*WHAT YOU SHOULD DO*: Among the entries below, find the line with "Where should I click to: Open the EFK", then quote it and each following line up to and including the line with "You are a computer-use agent. Image", and nothing else.
[Opening INPUT DATA section]
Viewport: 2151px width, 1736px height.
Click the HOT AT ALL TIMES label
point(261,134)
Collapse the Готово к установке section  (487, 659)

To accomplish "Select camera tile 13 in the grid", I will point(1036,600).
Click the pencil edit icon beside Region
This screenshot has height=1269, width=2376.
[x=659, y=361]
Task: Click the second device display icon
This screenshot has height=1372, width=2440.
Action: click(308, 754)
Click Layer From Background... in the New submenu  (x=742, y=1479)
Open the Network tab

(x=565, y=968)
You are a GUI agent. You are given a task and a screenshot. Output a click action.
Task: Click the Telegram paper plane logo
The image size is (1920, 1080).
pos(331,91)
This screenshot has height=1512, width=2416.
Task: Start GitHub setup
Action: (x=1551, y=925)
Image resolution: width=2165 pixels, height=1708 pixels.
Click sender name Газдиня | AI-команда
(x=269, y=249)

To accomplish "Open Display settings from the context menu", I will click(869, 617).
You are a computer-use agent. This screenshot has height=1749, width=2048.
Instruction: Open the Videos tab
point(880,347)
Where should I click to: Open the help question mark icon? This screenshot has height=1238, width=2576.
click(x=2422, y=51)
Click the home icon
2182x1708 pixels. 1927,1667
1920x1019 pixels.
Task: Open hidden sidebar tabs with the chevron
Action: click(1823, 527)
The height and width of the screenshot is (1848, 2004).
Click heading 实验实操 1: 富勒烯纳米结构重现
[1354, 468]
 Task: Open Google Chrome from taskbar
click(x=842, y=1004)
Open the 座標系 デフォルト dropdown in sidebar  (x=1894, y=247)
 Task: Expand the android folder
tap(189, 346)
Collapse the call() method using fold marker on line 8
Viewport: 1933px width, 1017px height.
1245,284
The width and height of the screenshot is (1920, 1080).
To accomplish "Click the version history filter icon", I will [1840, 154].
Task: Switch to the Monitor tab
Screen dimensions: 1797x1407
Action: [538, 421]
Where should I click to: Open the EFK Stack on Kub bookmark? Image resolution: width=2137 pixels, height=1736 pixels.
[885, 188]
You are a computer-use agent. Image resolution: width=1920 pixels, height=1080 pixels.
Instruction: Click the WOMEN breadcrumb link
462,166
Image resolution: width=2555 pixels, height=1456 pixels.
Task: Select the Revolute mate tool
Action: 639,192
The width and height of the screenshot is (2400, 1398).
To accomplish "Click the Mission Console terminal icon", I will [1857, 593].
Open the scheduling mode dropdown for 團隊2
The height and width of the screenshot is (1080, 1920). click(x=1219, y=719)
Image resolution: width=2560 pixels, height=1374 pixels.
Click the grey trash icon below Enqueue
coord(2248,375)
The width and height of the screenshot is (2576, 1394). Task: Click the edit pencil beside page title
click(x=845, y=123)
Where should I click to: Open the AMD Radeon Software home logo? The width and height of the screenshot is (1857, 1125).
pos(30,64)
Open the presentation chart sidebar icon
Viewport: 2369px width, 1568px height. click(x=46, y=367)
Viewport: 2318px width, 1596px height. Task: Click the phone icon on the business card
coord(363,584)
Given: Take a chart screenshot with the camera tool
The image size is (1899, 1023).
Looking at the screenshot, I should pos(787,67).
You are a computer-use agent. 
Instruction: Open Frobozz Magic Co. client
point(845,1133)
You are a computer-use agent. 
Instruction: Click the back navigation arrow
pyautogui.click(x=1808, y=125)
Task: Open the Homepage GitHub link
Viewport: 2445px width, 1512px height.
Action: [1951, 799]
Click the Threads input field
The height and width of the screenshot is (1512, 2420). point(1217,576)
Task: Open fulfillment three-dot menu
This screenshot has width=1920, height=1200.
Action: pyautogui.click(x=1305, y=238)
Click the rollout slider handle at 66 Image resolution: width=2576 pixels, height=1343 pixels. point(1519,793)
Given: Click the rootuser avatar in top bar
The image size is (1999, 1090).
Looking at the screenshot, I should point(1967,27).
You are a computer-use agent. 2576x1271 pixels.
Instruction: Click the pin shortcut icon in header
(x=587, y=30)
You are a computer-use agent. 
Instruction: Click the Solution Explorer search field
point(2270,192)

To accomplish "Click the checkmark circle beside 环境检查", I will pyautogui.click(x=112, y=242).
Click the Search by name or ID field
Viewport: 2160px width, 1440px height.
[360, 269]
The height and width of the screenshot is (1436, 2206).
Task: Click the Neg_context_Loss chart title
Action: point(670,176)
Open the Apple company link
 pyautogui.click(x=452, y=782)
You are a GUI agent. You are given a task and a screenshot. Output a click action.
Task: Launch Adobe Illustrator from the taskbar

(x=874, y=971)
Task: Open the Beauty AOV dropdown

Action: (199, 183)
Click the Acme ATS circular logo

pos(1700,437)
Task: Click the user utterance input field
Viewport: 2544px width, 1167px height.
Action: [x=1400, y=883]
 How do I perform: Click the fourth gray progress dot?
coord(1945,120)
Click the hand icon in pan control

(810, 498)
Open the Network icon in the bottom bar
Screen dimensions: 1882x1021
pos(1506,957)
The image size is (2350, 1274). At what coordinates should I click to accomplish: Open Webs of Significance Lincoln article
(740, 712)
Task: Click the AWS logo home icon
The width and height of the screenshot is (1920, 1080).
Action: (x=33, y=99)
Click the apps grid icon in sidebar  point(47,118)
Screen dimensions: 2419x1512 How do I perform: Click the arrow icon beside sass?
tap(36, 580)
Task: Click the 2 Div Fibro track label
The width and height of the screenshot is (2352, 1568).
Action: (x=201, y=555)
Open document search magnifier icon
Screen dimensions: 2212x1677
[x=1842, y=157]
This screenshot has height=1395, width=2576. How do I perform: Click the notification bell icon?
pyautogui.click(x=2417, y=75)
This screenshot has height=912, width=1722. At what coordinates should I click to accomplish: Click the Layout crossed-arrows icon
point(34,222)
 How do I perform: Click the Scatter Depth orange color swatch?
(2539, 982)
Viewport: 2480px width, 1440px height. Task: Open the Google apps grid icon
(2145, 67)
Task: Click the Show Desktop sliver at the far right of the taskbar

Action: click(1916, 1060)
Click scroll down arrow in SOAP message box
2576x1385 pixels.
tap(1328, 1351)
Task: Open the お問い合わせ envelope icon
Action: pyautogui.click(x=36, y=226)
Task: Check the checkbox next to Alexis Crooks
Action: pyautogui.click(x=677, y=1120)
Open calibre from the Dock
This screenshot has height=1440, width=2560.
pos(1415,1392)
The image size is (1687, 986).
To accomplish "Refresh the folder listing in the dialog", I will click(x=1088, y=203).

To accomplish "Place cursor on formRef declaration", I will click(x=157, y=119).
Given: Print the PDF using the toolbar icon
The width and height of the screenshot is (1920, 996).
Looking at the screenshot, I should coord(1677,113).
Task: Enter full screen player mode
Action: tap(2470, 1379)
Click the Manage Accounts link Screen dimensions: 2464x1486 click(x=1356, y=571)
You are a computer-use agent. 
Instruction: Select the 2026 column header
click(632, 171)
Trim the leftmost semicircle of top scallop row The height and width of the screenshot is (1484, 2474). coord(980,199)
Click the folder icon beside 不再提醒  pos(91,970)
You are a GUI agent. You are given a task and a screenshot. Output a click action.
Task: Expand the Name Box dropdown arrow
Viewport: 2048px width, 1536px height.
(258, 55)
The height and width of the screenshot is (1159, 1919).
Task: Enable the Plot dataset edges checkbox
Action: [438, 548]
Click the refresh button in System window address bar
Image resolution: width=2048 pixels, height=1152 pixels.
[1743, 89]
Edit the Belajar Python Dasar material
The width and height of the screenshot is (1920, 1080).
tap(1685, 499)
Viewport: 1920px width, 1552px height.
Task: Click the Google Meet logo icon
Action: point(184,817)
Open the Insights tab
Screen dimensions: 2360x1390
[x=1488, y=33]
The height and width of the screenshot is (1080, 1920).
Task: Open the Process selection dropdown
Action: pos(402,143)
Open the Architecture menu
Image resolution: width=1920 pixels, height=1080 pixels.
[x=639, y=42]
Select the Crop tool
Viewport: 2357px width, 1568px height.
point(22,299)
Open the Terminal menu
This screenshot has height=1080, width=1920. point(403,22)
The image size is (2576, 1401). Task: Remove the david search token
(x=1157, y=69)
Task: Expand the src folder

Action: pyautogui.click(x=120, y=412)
[Closing INPUT DATA section]
*REPLY*:
Where should I click to: Open the EFK Stack on Kub bookmark? Image resolution: width=2137 pixels, height=1736 pixels.
[885, 188]
You are a computer-use agent. Image resolution: width=1920 pixels, height=1080 pixels.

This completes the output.